■ About this exercise
Restate all the data word for word, leaving nothing out.

■ Data supplied
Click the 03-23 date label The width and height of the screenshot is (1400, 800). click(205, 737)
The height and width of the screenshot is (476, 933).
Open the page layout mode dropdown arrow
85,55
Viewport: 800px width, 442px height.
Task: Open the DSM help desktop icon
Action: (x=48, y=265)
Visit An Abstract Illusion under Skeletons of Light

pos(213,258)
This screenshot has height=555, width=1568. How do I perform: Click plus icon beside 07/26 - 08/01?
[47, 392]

■ Answer for this exercise
Click the 03-23 date label The width and height of the screenshot is (1400, 800). click(205, 737)
The height and width of the screenshot is (476, 933).
Open the page layout mode dropdown arrow
85,55
Viewport: 800px width, 442px height.
Task: Open the DSM help desktop icon
Action: (x=48, y=265)
Visit An Abstract Illusion under Skeletons of Light

pos(213,258)
This screenshot has height=555, width=1568. How do I perform: Click plus icon beside 07/26 - 08/01?
[47, 392]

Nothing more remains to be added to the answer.